Opini

Kamis 20 Oktober 2016 | 17:18 WIB

Laporan: Annida

Situasi Trade of Balance Indonesia Memanas

Annida adalah Mahasiswa Program Studi Manajemen FEB-UHAMKA

Secara sederhana trade balance atu neraca perdagangan adalah nilai keseluruhan ekspor suatu negara dikurangi dengan nilai keseluruhan impornya. Kondisi neraca perdagangan dengan posisi surplus akan meningkatkan pendapatan negara.

Negara yang mengalami surplus pada neraca perdagangannya tanda ekonominya dalam keadaan sehat. Kondisi sehat tersebut tidak terlepas dari peningkatakan produksi dan investasi.

Permintaan impor mempengaruhi arus neraca perdagangan. Semakin konsumtif pada pemakaian barang impor membuat produk dalam negeri kurang diminati. Konsumen domestik menjadi aset berharga negara yang harus dilindungi dari pemakaian barang impor yang berlebihan. Impor bahan baku pangan seperti beras, sangat merugikan petani dalam negeri untuk keberlangsungan hidupnya serta berdampak mengurangi cadangan devisa dan ketergantungan terhadap pangan luar negeri.

Untuk kondisi ekspor di Indonesia, sering terjadi fluktuasi yang berpengaruhi pada neraca perdagangan. Pentingnya peningkatakan ekspor mempercepat laju pertumbuhan perdagangan luar negeri dan meningkatkan daya saing pelaku bisnis baik industri kecil maupun industri besar.

Pengusaha juga harus memanfaatkan kondisi ekonomi global yang berdampak pada pelemahan nilai tukar rupiah terhadap dolar Amerika Serikat.

Perubahan nilai tukar juga mempengaruhi neraca perdagangan pada penanaman modal asing. Neraca perdagangan tekor akibat rasio jumlah investor asing disektor portofolio dan investasi langsung masih timpang. Ditambah lagi meningkatnya pembayaran pendapatan investasi portofolio asing dalam bentuk dividen serta pembayaran bunga pinjaman luar negeri untuk kebutuhan dolar Amerika Serikat meningkat.


Berdasarkan data Badan Pusat Statistik (BPS) neraca perdagangan dan transaksi berjalan Indonesia sepanjang 2016 mengalami defisit. Berdasarkan data Badan Pusat Statistik (BPS) periode Januari-Juli terjadi defisit  pada neraca perdagangan US$ 3,09 miliar atau sekitar Rp 46 triliun.  Permintaan impor barang meningkat lebih besar dibanding hasil ekspor membuat neraca perdagangan nasional mencatat defisit dalam lima bulan sepanjang tahun ini.

Impor disini mencerminkan bahwa konsumsi domestik sangat tinggi akan bahan baku.

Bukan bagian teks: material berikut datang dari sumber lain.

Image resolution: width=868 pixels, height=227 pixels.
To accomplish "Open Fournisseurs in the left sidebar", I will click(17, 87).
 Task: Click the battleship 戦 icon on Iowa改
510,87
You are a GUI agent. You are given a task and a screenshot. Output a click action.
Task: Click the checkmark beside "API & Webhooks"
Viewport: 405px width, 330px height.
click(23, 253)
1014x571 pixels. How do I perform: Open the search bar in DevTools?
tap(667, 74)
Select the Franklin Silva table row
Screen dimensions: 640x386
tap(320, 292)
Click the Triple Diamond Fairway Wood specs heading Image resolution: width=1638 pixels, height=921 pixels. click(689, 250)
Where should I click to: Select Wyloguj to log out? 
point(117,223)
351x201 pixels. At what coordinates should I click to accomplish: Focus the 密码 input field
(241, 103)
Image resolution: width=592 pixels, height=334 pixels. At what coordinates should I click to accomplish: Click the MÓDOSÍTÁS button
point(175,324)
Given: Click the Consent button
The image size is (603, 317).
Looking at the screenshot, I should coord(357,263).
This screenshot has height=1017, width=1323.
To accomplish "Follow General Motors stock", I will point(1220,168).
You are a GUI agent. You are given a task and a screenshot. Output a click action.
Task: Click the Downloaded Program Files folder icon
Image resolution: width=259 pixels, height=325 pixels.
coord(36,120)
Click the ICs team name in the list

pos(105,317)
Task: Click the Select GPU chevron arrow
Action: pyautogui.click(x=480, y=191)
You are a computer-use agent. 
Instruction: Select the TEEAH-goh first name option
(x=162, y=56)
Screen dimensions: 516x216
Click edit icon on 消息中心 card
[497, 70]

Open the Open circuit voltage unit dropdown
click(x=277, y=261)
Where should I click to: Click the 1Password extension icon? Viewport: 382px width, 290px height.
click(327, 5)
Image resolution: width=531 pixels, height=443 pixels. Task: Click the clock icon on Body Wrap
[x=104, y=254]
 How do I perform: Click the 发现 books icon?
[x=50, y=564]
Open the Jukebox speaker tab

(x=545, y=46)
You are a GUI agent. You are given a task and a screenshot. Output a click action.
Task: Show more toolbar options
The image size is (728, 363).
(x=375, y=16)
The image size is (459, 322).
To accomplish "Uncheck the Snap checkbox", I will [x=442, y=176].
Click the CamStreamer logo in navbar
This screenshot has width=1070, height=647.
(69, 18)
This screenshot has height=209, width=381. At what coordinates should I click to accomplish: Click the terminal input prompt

Pertumbuhan ekonomi dan peningkatan kesejahteraan selama ini mendorong kenaikan konsumsi BBM domestik yang berdampak pada kebutuhan impor BBM yang tinggi.

Pada saat yang sama, sumur minyak yang semakin tua dan kurang produktif. Peningkatan konsumsi bahan bakar minyak bersubsidi disertai dengan kenaikan harga minyak mentah dan kondisi terus melemahnya nilai tukar, antara lain menjadi latar belakang kebijakan penyesuaian BBM bersubsidi di dalam negeri.

Transaksi berjalan Indonesia juga mengalami defisit sebesar US $ 13,75 miliar setara Rp 205 triliun. Terjadinya defisit transaksi berjalan dan neraca perdagangan juga dikarenakan kondisi nilai tukar Indonesia yang terdepresiasi mencapai lebih dari Rp 14.000 per 1 dolar Amerika Serikat.

Selain dari devisa hasil ekspor berkurang, eksportir juga enggan sekali untuk melepaskan dolar AS yang mereka miliki.